Digital media is a term that covers a wide range of products – both physical and data-based. Overall, the phrase is used to describe storage devices and files, and the information can be physically transferred or sent over a data network. For the physical transfer of digital media, the storage device needs to be passed from one person to another. For data transfer over a network, users can upload or download content to a remote location, or use dedicated file transfer services for the task. Whatever the type of media that is being used, the ability to store and transfer content digitally has revolutionised the entertainment and business sectors in the last 20 years.

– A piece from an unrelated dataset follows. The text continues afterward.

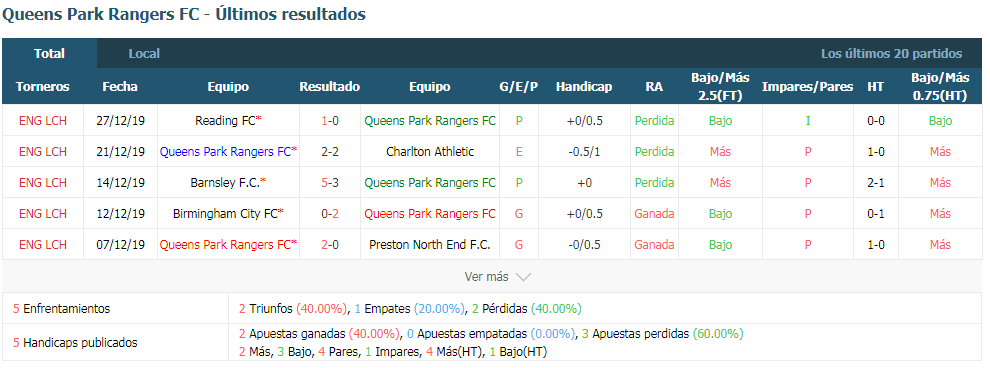Click Queens Park Rangers FC in Reading row
The height and width of the screenshot is (368, 990).
[x=430, y=121]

From a physical point of view, DVDs and CDs have been two of the major technologies that have driven changes in the digital media industry, and they have provided a cheap method of transferring digital content. Blu-Ray discs represent the next generation of these discs, and the technology involves ‘burning’ or ‘pressing’ large amounts of digital data on to the disc, before it can be read by a laser within a DVD or CD player. Inevitably, home and office computing caught up with this trend, and it wasn’t too long before individual users were able to burn their own CDs and DVDs. For the storage of general data, the humble CD represented a major leap forward for the industry, and its 700 or 800 megabytes of data eclipsed its nearest rival – the floppy disc with 1.44 megabytes. Being able to write to DVDs allowed users to burn 4.7 gigabytes in one go, and this trend will continue with Blu-Ray discs being able to hold up to 25 gigabytes per side.

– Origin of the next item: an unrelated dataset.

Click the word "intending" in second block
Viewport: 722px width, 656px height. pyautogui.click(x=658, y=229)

Digital media can also refer to the files themselves, and high-bandwidth broadband connections now allow users to obtain digital content without having to visit the local store or online retailer. Downloading a movie over a fibre-optic service can take just a few minutes, and users are also able to begin watching while the rest of the movie is downloading. Legitimate movie download services allow the user to store their purchases on an internal or external hard drive, and the latter allows them to take their content away with them. Unauthorised file sharing is prevented by attaching an individual license to each video file, and the technology also offers safeguards against accidental loss of the hard drive. While DVDs need to be re-purchased, digital media can simply be downloaded again with the correct username and password. As an additional marketing tool, customers that buy a DVD or Blu-Ray of a movie can be given a license to download the same content from the Internet.
With the technology progressing to bigger and bigger storage capacities and access speeds, it may be impossible to predict the next ten years in the industry – it could be just as tricky to think ahead for the next twelve months! However, it is very likely that broadband Internet speeds will increase in line with file sizes and video quality, as consumer demand will usually force the market to act.